Not that she had met Dean yet. She liked Sam, though. She didn't know what would be so bad about his brother, besides the dreadful life choice to hang around Trisha Adams, another senior.
Or maybe it was because they were boys?
Sometimes she had the feeling Gabriel was the collie nipping at her heels, herding her toward some unknown but sinister location. Except Gabriel was the collie and the future destination and probably the wool on her back, too.
She arrived at room 451 at exactly 6:58. Before she could raise her hand to knock, the door opened and she looked up into—not Sam or Dean's face. This man—yes, man—was older and built like a steel door in an underground bunker, and had the welcoming smile of one.
"Um," she said, intelligently.
"You must be Hermione," he said. "I'm John. Sam's dad."
"It's a pleasure to meet you, Mr. Winchester," she said, and her eyes flicked over his head where she could see Sam hovering. He looked anxious. She wondered what had happened, if it was her. Had they found out she was Switzerland? Was this the spidey-sense in action?
"Come on in," John said, stepping back. Hermione stepped in and he closed the door behind her. The motel room was neat, to her eternal surprise, for three men. There seemed to be an overabundance of duffel bags, but Hermione couldn't blame them for over packing. She had the habit herself. Dean was sitting against the headboard of one of the two beds, intent upon a magazine. John went to the tiny fridge in the corner. "You want something to drink, Hermione?"
Sam made a noise. Hermione glanced at him, but he just stared at John, lips pressed together.

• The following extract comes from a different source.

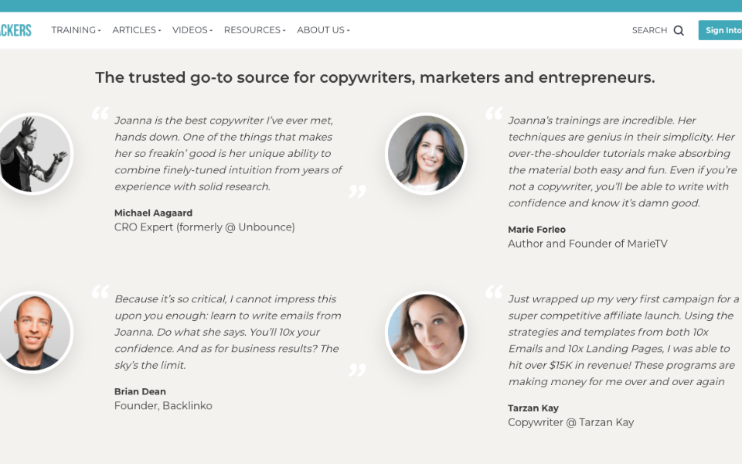Expand the Videos menu
Viewport: 742px width, 464px height.
coord(192,30)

"Sure, Mr. Winchester," she said. "I hope you had a good business trip? Sam told me you sell aeroplane equipment. Do you do any international work?"
"You know, I do," John said and poured out a glass of water from a jug. He had a smile like Gabriel's fourth smile, the one that sent chills down her spine. He handed the glass to her. "From Britain, huh?"

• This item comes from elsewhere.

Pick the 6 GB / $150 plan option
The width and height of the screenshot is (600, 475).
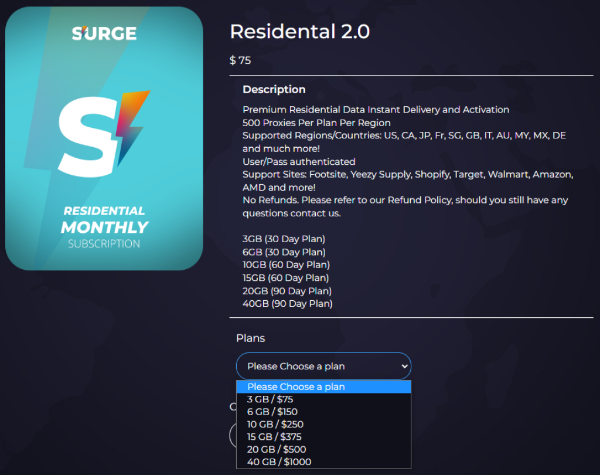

Hermione could practically taste the tension in the air. Sam looked angry, Dean looked—well, he looked as resigned to his fate as the chair being held over someone's head. John Winchester, to take a phrase out of Gabriel's book, scared the beejesus out of her.
"Yes, sir," she said. She took a sip of the water, to be polite. She wondered what kind of poison it held, or if she had just happened to walk into some family trouble. She wondered how fast it would take to get her wand out of its strap under her jeans leg. Too long. It tasted like water to her.

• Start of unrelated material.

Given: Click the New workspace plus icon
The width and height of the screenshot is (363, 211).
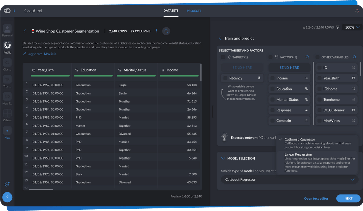Looking at the screenshot, I should click(7, 130).
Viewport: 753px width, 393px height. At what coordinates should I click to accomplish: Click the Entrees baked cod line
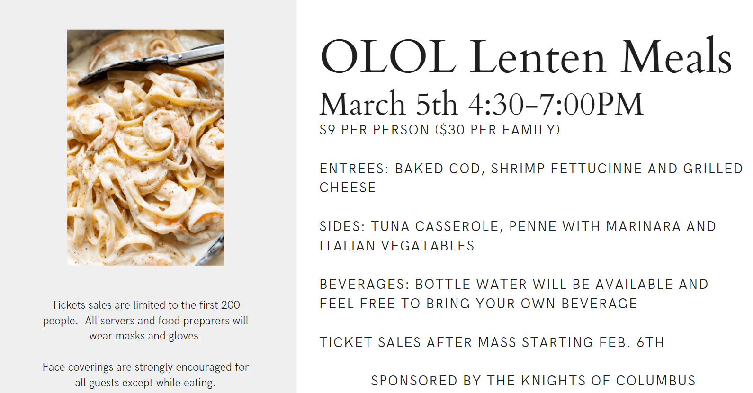click(x=531, y=169)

John eyed her with incredulity. Hermione, not knowing what was expected of her, took another drink of water, looking at the gaudy orange print on the wall.
"So where are you two lovebirds going tonight?" John asked, sitting down across from Sam. Something in the air shivered and let go. Yep. The water. Either poison or some kind of tracking device.
Sam made a low, embarrassed noise. As a constant companion to Gabriel in restaurants, Hermione felt for him. "Dad, I told you, it's not a date."
"Sam's right. But we're going to the go-kart place off Calmity. It has that strange little spire on top," she said. "Do you want my, er, father's number?"
He nodded. "You have your license?"
"Yes," she said, after a pause where she had to think of all the things she didn't want him to see in her wallet, including the card that stated she had the United States' approval to practice magic in their country. She wrote down Gabriel's number, or at least what she hoped was his number. She hoped that number he put on the refrigerator hadn't been another joke, like the number for a pizza place she should use when he was 'out of town' that turned out to be a crime scene clean-up business.
"You know," she said, trying to capture some of Gabriel's blasé in her voice, "I think you could give my, er, father some tips on forbidding presence. I had this conversation in reverse only half an hour ago."
"Really," John said. Hermione sensed the amusement in his voice was the normal kind, not the I have a knife hidden behind my back do you want to see it? kind. What was this family?
"I think your father wants to stick little push pins in my eyes," Hermione told Sam as soon as they were in Gabriel's car, doors locked windows shut. That was mainly for her comfort, though, and only partially because Mr. Winchester could make be safe sound like a threat.
"I didn't know he would get back today," Sam explained, sitting low in the seat. "I'm sorry about that. He's a little…"
"Terrifying? Also, what was in that water? I had the feeling everyone was waiting for me to explode. You weren't, were you? Was it a tracking device? Will I die in five point eight hours?"
At that Sam laughed. "No," he said, the laughter turning uncomfortable. "I think he was waiting for a compliment. He takes water really serious. Like, imports it."
"It tasted good, I guess," Hermione said, staring at the door to 451, wondering if Mr. Winchester was staring back. She shuddered and put the car in reverse. "Okay. Next time, you're going to wait for me outside."
"Yeah," Sam said, but didn't sound enthusiastic.
Sam perked up exponentially when they got to Ted's Karts. Hermione felt the chill Mr. Winchester had injected into her spine drop off as soon as Sam thumped the helmet down on her head. She more than approved of recreational sports that required helmets and staying on the ground. There were quite a number of people out on the track already and around it—some she recognized, including Trisha Adams.
"Isn't that your brother's girlfriend?" Hermione asked, pointing her out by the concession stand.
"Yeah," Sam said with a laugh. "Don't worry. He won't care. Come on."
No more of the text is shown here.